Earlier in my life, I never thought of myself as much of a gambler. In fact, I used to build parts and some installations for casinos, but never had much desire to get involved. In fact, I actually snubbed my nose at the very people who were doing the kinds of things that I eventually did.
I had been a drinker for a long time. I used to hang out at the bar with friends for happy hour. Eventually, I ended up getting into the habit of buying one pull tab. It was almost always just one, and I started doing it every day.
There were $2 pull tabs that had a top prize of $599. One day, I hit a $599 winner. Of course I ended up making a big deal out of this with my friends in the bar who knew me, and gave a big tip to the woman who sold me the pull tab.

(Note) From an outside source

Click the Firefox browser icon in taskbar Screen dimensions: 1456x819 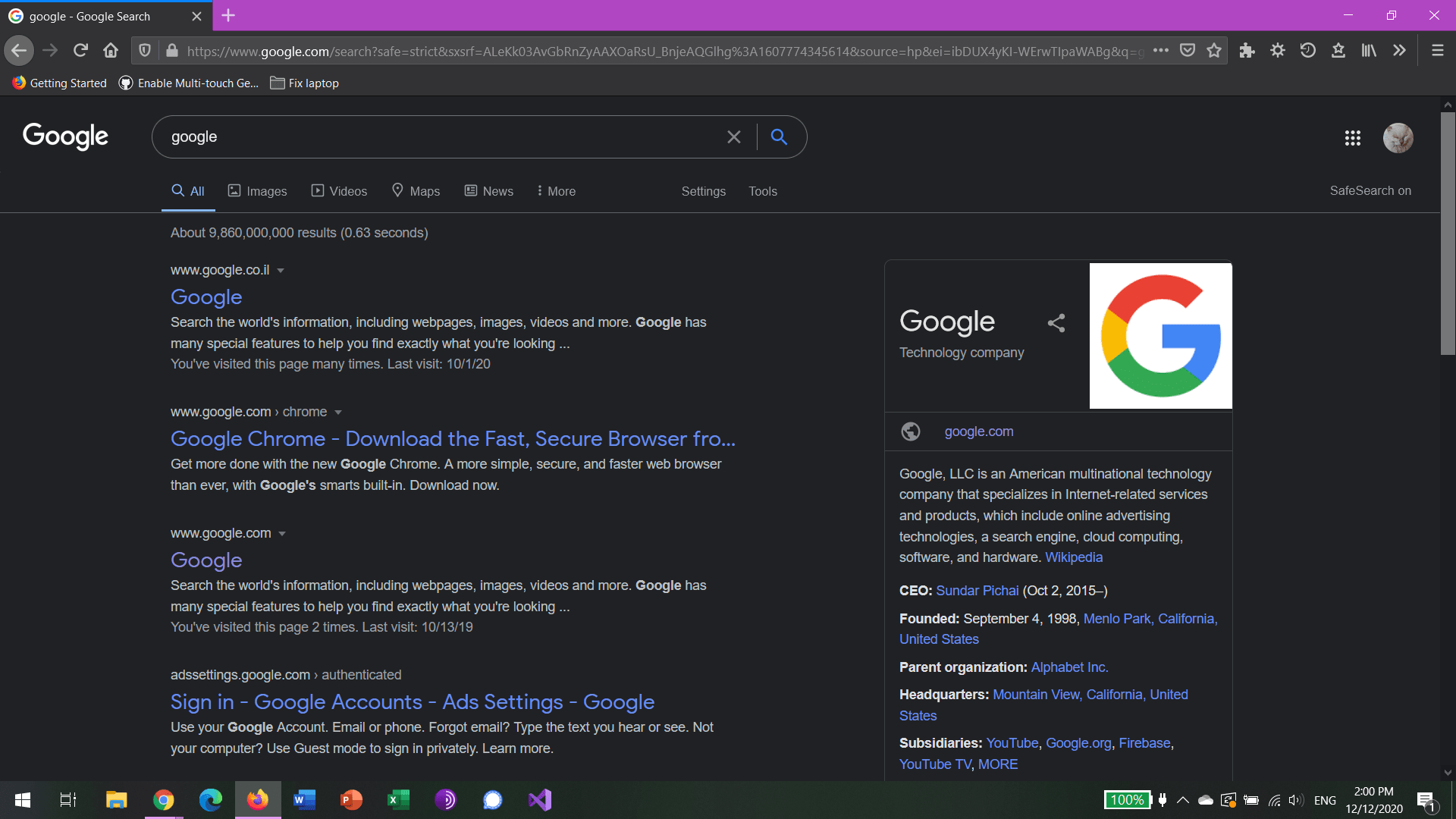point(256,799)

I then learned that it was customary to “prime” things for the next pull tab customer by buying another pull tab. So I did. And that also turned out to be another $599 winner.
The feeling of winning two straight pull tabs was exhilarating. It was a feeling I’d try to obtain again, but I never got close.
As with gambling, I found it hard to stop drinking. I always thought I could control my drinking, but I as I look back on it, I realize that wasn’t true. For me, drinking and gambling went hand in hand.
I tried going to GA to stop gambling but was never successful with it. Eventually, I went to Vanguard (a residential treatment program in Granite Falls). While there, the subject of my drinking was brought up by my sister, as she thought of my drinking in much the same way as my gambling. When I sought help for gambling, I didn’t have any intention of stopping drinking.
Although I didn’t realize it at the time, I’ve come to understand that I have an addictive personality. (I also had some issues with substance use earlier in my life.) I’ve also come to realize that cross addiction is fairly common and that people often stop one behavior only to replace it with another.
I was asked to compare the difficulty of overcoming gambling addiction with the difficulty of overcoming drinking. I actually think that gambling is harder. Alcohol is easier to stay away from. Gambling inundates our lives. We deal with money in so many things—raffles, stocks and bonds, investing. I am so glad that my gambling was limited to pull tabs and that I didn’t get involved with fantasy sports or sports betting online.
There’s also nowhere near as much help available for gambling as there is for drinking. While I know that help for gambling is available, it just seems harder to find.
The stigma is also a bigger thing with gambling. Being an “alcoholic” is more acceptable. People just tell you to go to AA. But if you mention having a gambling problem, people are more apt to tell you that you just need to practice more willpower. People think of addiction as relating to something that you ingest versus chemicals that already exist within us.
Ultimately, I don’t feel the need to label myself as either an alcoholic or a gambling addict. I consider myself simply an “addict” in general. And understanding that concept has been a key in my overall recovery.